European bank stocks are getting slammed today as fears over the Cyprus precedent take hold across the euro zone.
In Italy, Monte dei Paschi is down 5.3 percent, Banco Poplare SC is down 4.4 percent, and Banca Popolare dell'Emilia Romagna and Banca Popolare di Milano are both down 4 percent.
BofA credit strategist Hans Mikkelsen flagged Italian banks as most at risk in the wake of the Cyprus deal.
Spain is getting hit too, though – CaixaBank is down 3.7 percent, Banco Popular Español is down 3.5 percent, Santander is down 2.4 percent, and Bankinter is down 2.3 percent.
Even the biggest French banks – BNP Paribas and Société Générale – are down 3 percent and 2.6 percent, respectively.
It's pretty clear what markets are taking away from the Cyprus bailout deal, which forced haircuts on uninsured deposits as a way to help pay for the rescue: the carte-blanche bailout regime in Europe may be over, and markets may have to reprice other European banks accordingly.
Eurogroup President Jeroen Dijsselbloem said as much in an interview with Reuters and the FT on Monday:
But he said that investor skittishness could ultimately make the financial sector healthier since it would raise the cost of financing for unsound banks.

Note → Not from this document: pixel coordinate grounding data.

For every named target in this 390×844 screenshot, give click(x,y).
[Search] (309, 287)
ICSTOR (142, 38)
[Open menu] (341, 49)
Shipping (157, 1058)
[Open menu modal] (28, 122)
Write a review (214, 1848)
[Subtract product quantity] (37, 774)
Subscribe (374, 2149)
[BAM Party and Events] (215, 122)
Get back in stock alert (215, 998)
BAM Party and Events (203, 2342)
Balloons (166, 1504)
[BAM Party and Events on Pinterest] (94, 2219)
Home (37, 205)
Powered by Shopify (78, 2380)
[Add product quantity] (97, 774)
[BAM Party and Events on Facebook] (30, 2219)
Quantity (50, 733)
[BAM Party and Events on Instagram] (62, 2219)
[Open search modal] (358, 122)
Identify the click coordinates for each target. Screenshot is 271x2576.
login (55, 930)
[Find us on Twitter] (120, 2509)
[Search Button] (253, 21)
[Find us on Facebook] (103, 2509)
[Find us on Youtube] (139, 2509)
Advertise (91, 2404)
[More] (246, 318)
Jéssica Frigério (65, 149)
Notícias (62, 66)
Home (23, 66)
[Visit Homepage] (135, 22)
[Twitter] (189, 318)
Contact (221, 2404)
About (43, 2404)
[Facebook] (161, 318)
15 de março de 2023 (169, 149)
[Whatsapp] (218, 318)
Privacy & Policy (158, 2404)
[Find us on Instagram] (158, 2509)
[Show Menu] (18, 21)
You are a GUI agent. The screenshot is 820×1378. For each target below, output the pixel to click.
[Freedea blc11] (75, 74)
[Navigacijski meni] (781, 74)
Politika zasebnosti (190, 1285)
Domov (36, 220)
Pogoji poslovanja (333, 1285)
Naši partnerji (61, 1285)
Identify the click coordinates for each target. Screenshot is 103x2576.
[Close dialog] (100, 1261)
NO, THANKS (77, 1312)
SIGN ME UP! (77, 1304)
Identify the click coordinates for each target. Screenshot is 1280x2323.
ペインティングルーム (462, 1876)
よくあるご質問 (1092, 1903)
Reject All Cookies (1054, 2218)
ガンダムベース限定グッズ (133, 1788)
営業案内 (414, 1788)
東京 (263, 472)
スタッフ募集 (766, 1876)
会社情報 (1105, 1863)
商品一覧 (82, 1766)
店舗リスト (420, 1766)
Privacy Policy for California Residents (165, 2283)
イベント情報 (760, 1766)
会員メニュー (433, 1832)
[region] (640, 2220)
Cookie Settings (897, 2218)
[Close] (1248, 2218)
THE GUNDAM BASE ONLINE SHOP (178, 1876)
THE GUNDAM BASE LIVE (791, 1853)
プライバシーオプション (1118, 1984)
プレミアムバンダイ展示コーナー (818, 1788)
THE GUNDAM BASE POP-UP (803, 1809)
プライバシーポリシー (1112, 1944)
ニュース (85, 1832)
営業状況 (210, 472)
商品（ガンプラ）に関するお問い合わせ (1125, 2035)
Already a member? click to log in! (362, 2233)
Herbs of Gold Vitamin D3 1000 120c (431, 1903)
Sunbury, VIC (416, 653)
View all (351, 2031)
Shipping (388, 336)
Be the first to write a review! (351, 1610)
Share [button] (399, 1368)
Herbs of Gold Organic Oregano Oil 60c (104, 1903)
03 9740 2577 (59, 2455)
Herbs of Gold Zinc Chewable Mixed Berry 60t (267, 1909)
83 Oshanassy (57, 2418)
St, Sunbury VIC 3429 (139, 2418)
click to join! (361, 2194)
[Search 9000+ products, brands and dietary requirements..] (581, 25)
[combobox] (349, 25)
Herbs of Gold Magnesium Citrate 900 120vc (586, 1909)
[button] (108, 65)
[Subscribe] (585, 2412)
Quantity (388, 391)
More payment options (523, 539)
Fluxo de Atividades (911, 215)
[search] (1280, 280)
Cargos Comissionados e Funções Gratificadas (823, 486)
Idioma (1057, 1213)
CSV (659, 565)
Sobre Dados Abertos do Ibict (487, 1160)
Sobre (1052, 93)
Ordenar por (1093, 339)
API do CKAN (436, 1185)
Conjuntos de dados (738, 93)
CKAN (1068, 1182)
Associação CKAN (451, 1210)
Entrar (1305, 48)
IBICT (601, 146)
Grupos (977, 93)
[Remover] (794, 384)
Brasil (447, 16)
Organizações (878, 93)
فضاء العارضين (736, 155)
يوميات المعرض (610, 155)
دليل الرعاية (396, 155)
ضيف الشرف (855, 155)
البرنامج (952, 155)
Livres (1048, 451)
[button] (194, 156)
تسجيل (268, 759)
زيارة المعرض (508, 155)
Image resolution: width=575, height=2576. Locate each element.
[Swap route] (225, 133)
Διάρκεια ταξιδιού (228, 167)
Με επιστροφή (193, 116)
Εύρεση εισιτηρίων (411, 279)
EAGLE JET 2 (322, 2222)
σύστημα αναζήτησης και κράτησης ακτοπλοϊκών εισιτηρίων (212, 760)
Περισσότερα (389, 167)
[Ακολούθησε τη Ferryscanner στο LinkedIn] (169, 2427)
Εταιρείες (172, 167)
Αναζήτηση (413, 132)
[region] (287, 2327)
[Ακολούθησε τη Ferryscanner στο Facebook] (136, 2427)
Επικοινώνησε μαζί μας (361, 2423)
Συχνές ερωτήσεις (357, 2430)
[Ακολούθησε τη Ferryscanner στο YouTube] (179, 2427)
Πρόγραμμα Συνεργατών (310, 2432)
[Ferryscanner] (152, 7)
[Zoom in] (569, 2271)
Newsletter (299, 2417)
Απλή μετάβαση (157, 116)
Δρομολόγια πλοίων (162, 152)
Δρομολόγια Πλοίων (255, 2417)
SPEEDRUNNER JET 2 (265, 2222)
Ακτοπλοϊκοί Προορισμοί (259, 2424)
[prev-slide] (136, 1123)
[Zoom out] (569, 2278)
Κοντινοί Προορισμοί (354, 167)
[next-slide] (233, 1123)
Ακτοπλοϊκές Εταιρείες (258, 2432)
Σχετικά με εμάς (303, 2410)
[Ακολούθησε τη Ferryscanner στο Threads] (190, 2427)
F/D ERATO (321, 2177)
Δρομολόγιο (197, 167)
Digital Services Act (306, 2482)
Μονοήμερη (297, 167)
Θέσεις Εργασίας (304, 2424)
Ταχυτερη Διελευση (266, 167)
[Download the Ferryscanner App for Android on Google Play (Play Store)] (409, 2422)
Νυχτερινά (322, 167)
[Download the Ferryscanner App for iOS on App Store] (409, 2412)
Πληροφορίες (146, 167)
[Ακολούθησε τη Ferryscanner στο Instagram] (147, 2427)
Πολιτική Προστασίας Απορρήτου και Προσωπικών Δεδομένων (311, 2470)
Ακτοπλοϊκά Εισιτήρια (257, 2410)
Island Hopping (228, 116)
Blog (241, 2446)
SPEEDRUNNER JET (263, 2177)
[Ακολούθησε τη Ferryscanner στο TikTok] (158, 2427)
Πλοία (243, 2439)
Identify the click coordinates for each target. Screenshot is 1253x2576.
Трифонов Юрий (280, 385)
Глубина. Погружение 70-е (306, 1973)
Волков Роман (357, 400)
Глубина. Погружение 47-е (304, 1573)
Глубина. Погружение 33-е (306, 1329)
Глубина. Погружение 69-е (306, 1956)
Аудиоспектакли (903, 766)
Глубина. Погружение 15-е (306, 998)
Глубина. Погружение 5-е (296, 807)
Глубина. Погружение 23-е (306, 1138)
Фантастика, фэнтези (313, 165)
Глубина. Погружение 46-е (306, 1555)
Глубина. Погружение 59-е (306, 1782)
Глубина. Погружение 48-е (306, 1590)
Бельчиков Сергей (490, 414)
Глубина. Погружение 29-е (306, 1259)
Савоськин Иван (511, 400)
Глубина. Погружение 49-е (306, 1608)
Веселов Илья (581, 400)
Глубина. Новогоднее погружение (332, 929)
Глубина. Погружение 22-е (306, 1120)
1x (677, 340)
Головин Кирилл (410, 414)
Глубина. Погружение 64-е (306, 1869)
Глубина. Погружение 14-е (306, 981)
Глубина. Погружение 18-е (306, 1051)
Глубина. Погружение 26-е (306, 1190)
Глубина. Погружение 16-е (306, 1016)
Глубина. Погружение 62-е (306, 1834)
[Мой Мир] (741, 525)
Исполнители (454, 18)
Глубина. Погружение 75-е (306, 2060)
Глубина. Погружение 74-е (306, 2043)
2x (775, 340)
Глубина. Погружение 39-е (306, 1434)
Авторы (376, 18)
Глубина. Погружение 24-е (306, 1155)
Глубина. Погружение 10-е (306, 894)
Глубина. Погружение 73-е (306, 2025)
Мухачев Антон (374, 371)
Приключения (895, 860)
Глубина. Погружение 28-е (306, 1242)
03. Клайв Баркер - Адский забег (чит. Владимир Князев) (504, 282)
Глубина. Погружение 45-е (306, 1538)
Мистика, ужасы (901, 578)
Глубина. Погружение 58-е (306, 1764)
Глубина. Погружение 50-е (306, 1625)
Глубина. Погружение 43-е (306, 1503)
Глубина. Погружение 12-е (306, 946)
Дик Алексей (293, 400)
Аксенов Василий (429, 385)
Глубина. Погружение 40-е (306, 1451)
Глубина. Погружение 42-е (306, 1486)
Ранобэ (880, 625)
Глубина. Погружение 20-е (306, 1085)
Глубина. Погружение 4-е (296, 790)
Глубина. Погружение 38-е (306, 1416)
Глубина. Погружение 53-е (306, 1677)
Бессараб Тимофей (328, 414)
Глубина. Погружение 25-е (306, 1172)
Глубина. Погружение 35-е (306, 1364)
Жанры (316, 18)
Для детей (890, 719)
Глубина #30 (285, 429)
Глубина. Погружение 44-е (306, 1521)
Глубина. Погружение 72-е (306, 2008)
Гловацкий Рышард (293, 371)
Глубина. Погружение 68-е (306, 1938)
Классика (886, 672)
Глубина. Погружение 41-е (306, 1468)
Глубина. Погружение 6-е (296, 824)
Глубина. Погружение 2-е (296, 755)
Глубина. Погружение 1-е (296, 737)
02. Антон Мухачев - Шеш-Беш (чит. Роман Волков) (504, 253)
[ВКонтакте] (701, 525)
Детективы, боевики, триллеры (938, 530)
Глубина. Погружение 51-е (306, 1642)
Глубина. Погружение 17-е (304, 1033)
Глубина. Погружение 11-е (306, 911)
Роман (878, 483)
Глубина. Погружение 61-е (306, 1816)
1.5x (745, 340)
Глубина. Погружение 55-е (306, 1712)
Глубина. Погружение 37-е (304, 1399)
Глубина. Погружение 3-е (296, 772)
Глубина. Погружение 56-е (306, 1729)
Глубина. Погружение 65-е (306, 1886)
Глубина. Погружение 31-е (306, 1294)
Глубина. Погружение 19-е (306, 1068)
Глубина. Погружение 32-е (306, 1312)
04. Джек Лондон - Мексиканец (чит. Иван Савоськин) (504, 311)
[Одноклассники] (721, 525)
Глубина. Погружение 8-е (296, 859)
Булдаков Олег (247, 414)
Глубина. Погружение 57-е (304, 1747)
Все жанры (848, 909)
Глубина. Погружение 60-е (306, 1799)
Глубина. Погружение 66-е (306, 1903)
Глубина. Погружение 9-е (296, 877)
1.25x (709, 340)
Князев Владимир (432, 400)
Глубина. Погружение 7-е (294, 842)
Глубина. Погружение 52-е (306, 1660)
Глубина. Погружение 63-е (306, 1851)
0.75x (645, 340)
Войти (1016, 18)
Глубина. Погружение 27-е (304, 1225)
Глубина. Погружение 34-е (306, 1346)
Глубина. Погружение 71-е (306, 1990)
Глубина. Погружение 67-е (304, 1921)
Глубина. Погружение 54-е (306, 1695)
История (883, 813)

"If I finance a bank and I know if the bank will get in trouble, I will be hit and I will lose money, I will put a price on that," Mr Dijsselbloem said. "I think it is a sound economic principle. And having cheap money because the risk will be covered by the government, and I will always get my money back, is not leading to the right decisions in the financial sector."
Of course, many of these banks have also had a pretty good run in the past few months as part of the broader rally in risk assets that has swept across the developed world, so this could just be a bit of a correction at work as well.